_Exercise objective_
Keep to one stretch of the data below, the lines from the one with "You are a GUI" up to and including the one with "The height and", and return that stretch exactly.
Segment Start: Record extracts
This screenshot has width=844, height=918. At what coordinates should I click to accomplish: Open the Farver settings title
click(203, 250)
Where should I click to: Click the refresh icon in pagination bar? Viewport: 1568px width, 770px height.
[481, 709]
Segment End: Record extracts
Segment Start: Record extracts
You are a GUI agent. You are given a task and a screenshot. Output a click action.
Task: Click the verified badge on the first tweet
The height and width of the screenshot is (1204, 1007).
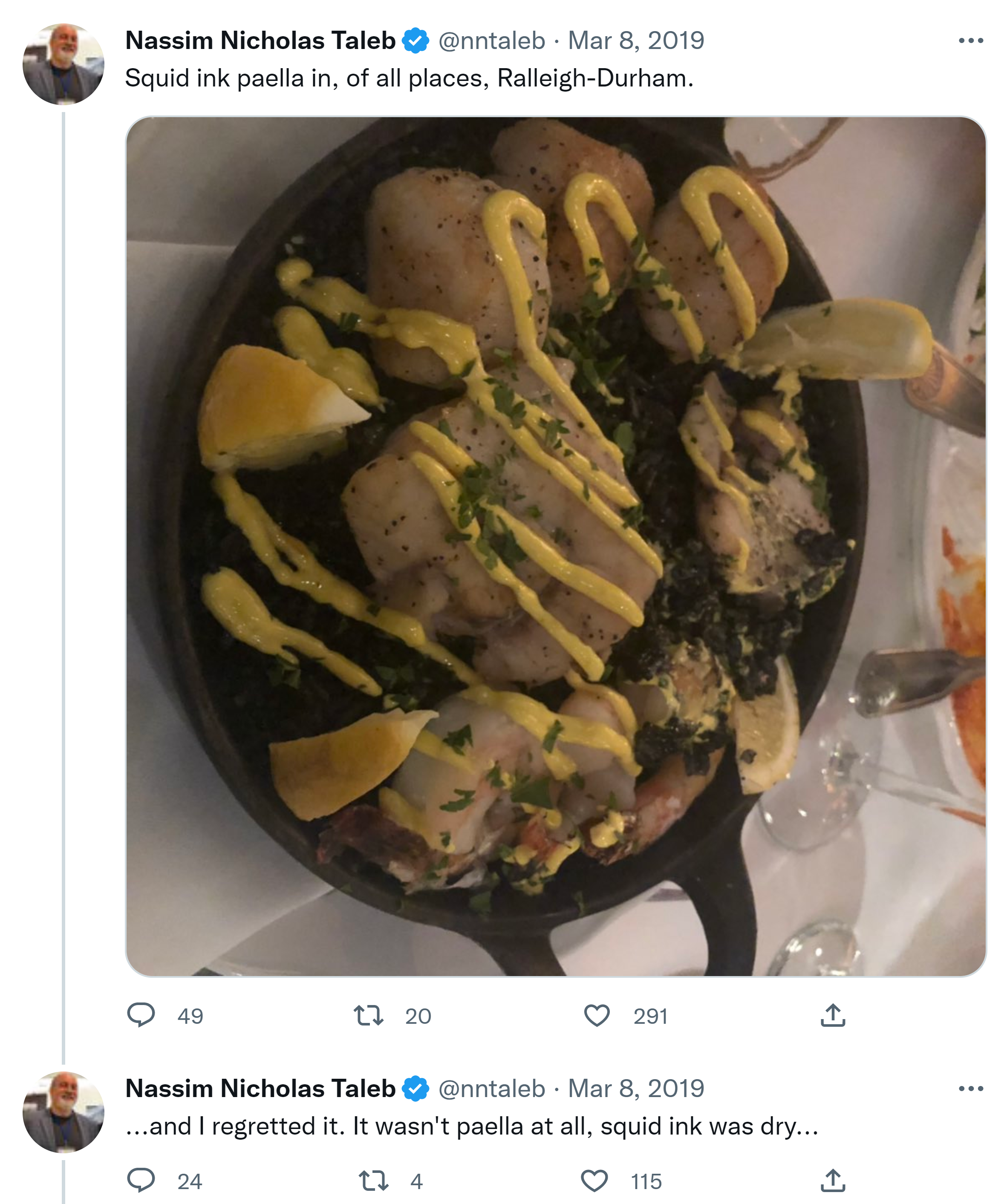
Segment End: Record extracts
Segment Start: Record extracts
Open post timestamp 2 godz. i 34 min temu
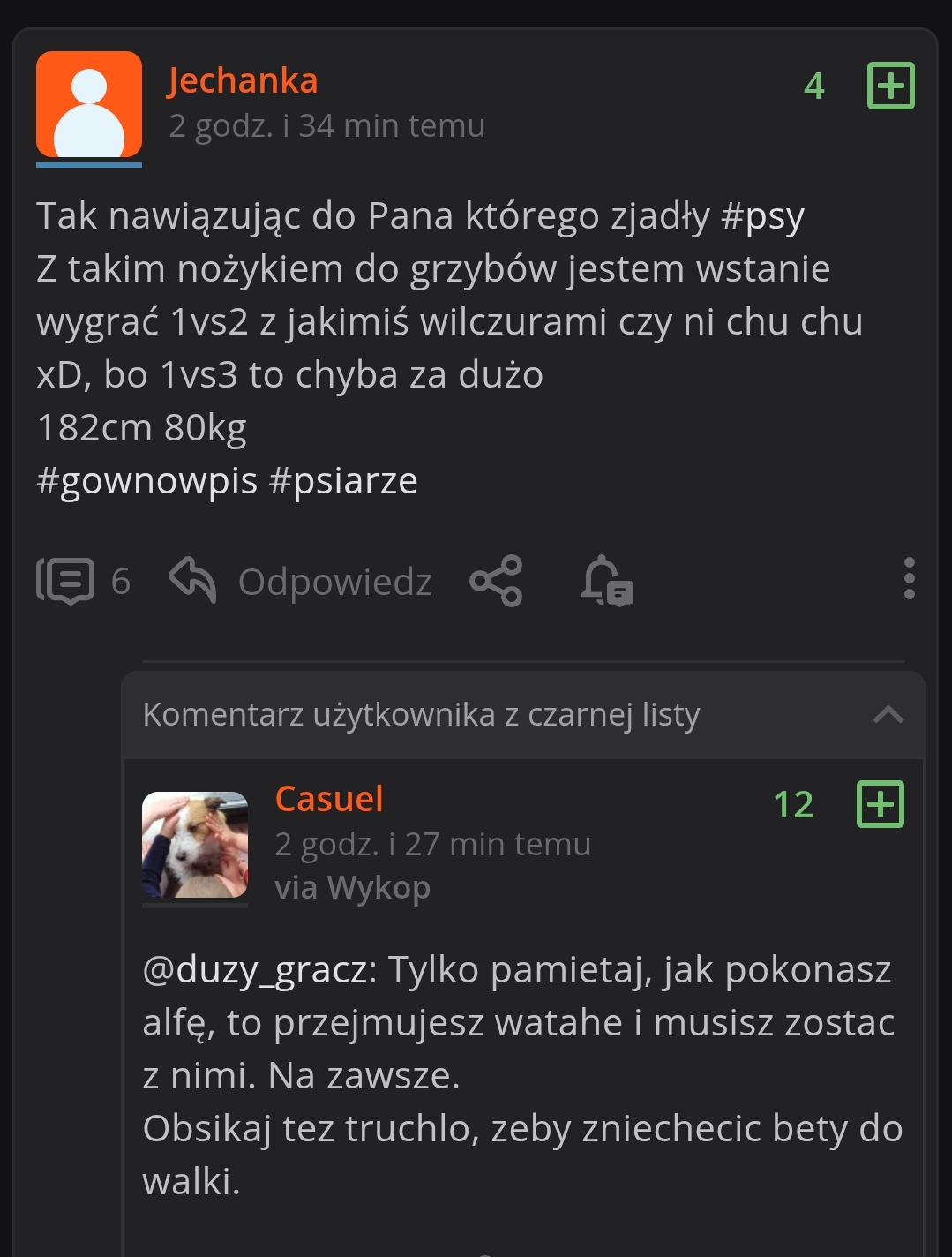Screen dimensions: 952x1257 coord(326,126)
Segment End: Record extracts
_Result of the task_
You are a GUI agent. You are given a task and a screenshot. Output a click action.
Task: Click the verified badge on the first tweet
The height and width of the screenshot is (1204, 1007).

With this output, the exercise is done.